Its been awhile since I've updated my blog. I have started writing a lot more. I started writing poetry again. I started a Tumblr account but i'd rather I'd write on here. Its more private because no one reads my stuff anyways. Well, nobody probably reads my Tumblr Blog either but everyone seems to have a Tumblr these days. I finished reading a book The Forbidden Room, it was a great book with so many twists & turns.
I haven't written in here in a long time. Alot has happened since I last blogged. I got promoted to Assistant Manager at work. Jen & I moved to Verona in a nice 3 bedroom house. I work daylight now which I love much better then those other crazy shifts.
Kaylee is 4 now, she's growing up so fast. She should be going to Kindergarden next year I believe. I'm glad she'll be attending Stuarts Draft Elementary, that's where Donica & I went. Of course we went.to the old SD Elementary School.
◇ ◇ ◇
_Work instruction 1_
Copy the blog post word for word, starting at "I haven't written" and ending at "other crazy shifts.".
_Work instruction 2_
Continue the personal blog post from its final sentence onward.
The data that comes next has no connection to the blog post.

_Data below_
◇ ◇ ◇
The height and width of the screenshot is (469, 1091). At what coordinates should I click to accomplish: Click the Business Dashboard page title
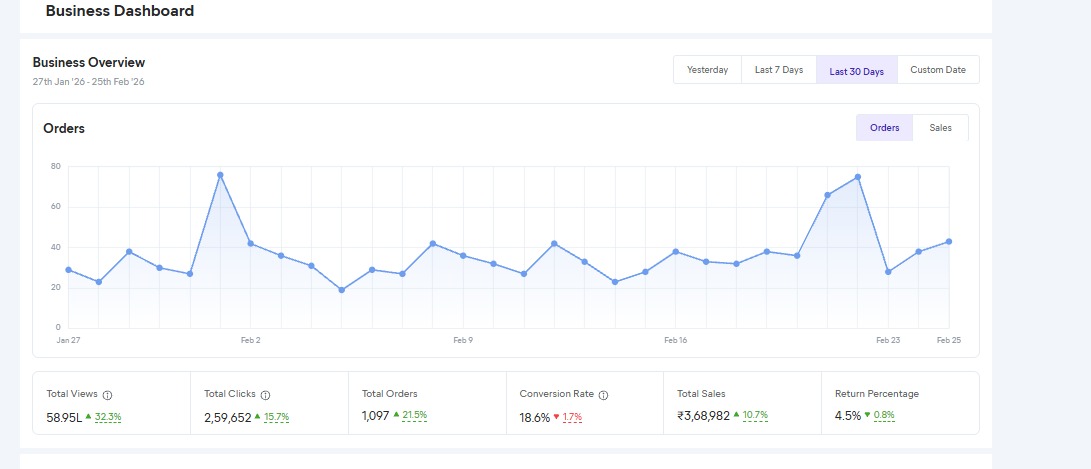tap(120, 12)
◇ ◇ ◇
_Exercise output 1_
I haven't written in here in a long time. Alot has happened since I last blogged. I got promoted to Assistant Manager at work. Jen & I moved to Verona in a nice 3 bedroom house. I work daylight now which I love much better then those other crazy shifts.

_Exercise output 2_
Still haven't gotten divorced but I look forward to that day when it comes. I'm ready to be done & over with marriage. Don't ever want to make that mistake again.

Been Awhile

Its been awhile since I've been on here. I plan on updating my blogs regularly since I haven't been doing so. I've been working on my Website most of the day, haven't kept up with that either. I've been behind but I plan on keeping up but there's just so much to do & it seems like so little time to do it.